■ SEITE
::::::::

Wie geht es weiter mit der Umsetzung der Masseneinwanderungsinitiative («MEI»)? Und daran anknüpfend: Braucht es ein Rahmenabkommen zugunsten der Rechtssicherheit? Oder werden die Bilateralen Verträge gar grundsätzlich infrage gestellt? Für das neue Parlament stehen wegweisende Fragen in der Europapolitik an.
Wahlresultat als Bekräftigung der «MEI»?
Der neu gewählte Zürcher SVP-Nationalrat Roger Köppel spricht aufgrund des deutlichen Sieges seiner Partei von einer «Richtungswahl»: Das Resultat sei ein «Wink mit dem Matterhorn nach Bern», damit nun die Zuwanderung endlich begrenzt und die Unabhängigkeit gegenüber der EU bekräftig werde.

::::::::

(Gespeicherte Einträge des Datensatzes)
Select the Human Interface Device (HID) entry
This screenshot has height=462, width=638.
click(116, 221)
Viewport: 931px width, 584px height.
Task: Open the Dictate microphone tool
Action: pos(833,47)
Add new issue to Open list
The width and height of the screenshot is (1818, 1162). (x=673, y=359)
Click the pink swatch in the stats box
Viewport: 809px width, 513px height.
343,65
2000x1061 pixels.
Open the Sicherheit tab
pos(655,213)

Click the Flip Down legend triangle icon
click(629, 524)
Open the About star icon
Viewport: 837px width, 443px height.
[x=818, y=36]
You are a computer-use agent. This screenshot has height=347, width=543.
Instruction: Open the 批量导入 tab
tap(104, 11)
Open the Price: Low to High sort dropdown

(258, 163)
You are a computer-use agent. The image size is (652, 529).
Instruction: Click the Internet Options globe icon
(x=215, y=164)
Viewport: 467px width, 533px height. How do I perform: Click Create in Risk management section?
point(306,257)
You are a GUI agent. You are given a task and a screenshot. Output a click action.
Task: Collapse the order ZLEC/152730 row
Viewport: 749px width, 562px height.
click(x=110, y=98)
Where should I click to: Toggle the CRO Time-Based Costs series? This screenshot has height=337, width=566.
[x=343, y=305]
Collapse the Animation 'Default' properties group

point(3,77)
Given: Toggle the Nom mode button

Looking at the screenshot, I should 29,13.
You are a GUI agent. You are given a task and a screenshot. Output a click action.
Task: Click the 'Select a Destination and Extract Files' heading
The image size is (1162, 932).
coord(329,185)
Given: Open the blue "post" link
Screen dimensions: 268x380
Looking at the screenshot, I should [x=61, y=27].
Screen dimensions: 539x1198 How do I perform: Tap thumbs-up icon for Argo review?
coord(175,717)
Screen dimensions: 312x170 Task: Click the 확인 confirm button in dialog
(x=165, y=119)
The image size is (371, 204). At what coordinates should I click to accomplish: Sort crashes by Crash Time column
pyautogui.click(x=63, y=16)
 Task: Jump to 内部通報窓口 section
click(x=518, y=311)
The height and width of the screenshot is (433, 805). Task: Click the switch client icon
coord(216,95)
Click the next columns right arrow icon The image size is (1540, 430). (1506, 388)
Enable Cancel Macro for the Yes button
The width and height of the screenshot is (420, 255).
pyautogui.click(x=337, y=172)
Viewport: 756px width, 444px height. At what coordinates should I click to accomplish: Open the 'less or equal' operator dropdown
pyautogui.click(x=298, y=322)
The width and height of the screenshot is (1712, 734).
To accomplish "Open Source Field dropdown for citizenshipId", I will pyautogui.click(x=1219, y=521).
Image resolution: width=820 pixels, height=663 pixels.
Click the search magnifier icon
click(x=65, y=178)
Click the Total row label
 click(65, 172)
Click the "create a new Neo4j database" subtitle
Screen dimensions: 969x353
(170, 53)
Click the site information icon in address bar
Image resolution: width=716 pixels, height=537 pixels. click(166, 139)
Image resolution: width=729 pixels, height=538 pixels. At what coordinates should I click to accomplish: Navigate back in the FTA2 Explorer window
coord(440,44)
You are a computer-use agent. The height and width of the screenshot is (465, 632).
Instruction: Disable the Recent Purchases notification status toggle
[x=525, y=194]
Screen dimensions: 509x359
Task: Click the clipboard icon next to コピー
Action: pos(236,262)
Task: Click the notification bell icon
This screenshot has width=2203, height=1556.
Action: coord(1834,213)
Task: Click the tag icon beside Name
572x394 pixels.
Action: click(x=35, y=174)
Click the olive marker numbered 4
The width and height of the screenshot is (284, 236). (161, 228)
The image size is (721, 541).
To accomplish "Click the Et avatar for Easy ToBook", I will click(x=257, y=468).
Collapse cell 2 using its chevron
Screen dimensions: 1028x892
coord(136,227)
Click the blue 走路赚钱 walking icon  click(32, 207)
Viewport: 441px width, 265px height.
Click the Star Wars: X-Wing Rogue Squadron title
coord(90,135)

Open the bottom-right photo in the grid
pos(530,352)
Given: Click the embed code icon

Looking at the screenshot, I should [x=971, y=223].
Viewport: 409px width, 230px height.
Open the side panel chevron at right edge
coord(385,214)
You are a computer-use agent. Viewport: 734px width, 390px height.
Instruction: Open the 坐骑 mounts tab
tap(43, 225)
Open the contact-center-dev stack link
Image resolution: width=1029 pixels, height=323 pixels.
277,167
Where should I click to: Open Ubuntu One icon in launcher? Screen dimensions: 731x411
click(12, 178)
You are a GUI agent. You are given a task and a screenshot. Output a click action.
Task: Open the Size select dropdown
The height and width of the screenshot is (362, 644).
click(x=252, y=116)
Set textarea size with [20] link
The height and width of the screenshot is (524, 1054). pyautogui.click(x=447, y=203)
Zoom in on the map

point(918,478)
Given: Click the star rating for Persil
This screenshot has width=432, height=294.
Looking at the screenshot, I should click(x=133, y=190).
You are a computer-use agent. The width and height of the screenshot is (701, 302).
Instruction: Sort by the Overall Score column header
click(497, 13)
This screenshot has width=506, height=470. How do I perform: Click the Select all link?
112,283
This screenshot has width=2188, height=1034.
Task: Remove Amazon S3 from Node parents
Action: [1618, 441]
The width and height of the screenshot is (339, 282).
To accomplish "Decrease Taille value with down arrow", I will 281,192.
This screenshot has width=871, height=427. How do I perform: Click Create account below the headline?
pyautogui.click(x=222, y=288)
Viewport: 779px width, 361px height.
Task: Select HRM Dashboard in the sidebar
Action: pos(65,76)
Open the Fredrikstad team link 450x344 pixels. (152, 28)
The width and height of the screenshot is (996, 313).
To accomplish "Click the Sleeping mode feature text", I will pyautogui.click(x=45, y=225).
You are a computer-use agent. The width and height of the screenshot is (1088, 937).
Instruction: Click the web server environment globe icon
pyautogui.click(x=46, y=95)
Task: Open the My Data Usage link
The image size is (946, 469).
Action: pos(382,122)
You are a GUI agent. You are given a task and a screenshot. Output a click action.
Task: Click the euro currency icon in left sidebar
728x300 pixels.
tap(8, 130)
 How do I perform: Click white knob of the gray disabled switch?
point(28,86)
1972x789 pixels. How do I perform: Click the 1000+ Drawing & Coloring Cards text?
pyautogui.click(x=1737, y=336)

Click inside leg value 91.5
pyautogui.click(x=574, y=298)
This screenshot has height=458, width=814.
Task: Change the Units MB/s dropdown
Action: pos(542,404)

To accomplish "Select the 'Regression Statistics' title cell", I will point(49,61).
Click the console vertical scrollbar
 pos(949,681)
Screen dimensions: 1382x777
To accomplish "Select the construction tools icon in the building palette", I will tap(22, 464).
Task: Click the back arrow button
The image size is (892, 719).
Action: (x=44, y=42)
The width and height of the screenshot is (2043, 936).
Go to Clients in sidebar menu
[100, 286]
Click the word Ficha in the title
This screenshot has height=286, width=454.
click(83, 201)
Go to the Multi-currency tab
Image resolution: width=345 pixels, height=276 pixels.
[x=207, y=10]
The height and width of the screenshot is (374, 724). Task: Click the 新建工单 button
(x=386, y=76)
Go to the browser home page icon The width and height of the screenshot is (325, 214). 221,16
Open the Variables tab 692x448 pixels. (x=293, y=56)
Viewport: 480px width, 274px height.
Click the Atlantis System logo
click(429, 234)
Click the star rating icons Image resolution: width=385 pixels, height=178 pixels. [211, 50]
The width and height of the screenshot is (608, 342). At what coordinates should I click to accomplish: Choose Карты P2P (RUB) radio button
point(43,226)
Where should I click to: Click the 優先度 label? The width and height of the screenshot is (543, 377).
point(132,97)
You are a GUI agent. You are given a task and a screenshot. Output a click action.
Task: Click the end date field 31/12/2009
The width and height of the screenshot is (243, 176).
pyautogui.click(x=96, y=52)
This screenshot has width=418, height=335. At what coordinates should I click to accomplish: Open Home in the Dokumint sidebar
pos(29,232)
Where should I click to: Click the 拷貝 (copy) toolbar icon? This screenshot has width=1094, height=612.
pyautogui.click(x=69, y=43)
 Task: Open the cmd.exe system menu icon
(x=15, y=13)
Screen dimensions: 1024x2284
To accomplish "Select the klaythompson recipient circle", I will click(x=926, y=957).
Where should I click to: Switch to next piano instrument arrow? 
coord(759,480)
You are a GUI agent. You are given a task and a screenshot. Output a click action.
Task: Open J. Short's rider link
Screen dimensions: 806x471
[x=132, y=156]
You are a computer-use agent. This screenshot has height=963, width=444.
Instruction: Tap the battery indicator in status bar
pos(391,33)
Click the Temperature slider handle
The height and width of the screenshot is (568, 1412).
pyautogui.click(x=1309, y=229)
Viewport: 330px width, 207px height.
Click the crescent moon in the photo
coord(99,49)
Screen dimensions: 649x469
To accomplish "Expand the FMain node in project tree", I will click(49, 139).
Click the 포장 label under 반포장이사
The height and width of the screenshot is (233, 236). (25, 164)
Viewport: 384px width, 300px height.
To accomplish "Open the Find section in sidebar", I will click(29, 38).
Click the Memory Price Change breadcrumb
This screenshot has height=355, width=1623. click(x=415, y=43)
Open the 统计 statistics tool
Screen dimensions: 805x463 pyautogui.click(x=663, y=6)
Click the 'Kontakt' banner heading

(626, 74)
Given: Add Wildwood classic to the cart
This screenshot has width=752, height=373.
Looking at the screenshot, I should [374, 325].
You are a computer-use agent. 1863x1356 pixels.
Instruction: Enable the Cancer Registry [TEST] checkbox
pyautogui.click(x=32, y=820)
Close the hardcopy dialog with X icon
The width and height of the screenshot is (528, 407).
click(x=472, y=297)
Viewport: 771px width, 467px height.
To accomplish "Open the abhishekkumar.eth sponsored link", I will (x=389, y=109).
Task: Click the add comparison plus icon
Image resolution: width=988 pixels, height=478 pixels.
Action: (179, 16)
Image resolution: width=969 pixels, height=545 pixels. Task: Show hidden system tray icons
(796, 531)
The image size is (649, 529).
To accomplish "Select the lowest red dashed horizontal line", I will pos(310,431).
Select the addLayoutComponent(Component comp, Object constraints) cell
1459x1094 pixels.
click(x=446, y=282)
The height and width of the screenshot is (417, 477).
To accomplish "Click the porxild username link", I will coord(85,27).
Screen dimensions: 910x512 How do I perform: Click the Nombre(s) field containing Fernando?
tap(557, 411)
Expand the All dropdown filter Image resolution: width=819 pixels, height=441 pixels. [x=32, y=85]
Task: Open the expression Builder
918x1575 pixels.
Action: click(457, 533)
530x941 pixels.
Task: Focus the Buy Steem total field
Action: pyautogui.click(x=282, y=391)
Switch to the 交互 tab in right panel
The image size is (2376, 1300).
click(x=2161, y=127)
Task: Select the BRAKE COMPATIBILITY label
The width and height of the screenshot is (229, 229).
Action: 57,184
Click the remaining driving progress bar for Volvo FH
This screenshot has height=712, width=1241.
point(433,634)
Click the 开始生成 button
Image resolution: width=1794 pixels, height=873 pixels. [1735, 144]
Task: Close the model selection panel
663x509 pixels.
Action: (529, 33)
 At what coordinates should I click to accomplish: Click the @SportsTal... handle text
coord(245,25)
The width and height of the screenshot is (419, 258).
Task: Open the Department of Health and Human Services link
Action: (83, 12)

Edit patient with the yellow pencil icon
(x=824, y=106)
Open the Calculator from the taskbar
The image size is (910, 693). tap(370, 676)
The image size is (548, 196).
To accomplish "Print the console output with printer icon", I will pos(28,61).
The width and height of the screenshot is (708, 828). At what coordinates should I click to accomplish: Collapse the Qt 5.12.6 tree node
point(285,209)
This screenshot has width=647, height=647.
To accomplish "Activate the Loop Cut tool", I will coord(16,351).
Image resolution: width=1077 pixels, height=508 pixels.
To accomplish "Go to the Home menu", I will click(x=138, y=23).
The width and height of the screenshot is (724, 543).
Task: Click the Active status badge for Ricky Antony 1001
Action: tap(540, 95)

::::::::

Schreib aus dem Text zur Europapolitik genau den Abschnitt ab, der mit „Wie geht es“ beginnt und mit „der Europapolitik an.“ endet.

Wie geht es weiter mit der Umsetzung der Masseneinwanderungsinitiative («MEI»)? Und daran anknüpfend: Braucht es ein Rahmenabkommen zugunsten der Rechtssicherheit? Oder werden die Bilateralen Verträge gar grundsätzlich infrage gestellt? Für das neue Parlament stehen wegweisende Fragen in der Europapolitik an.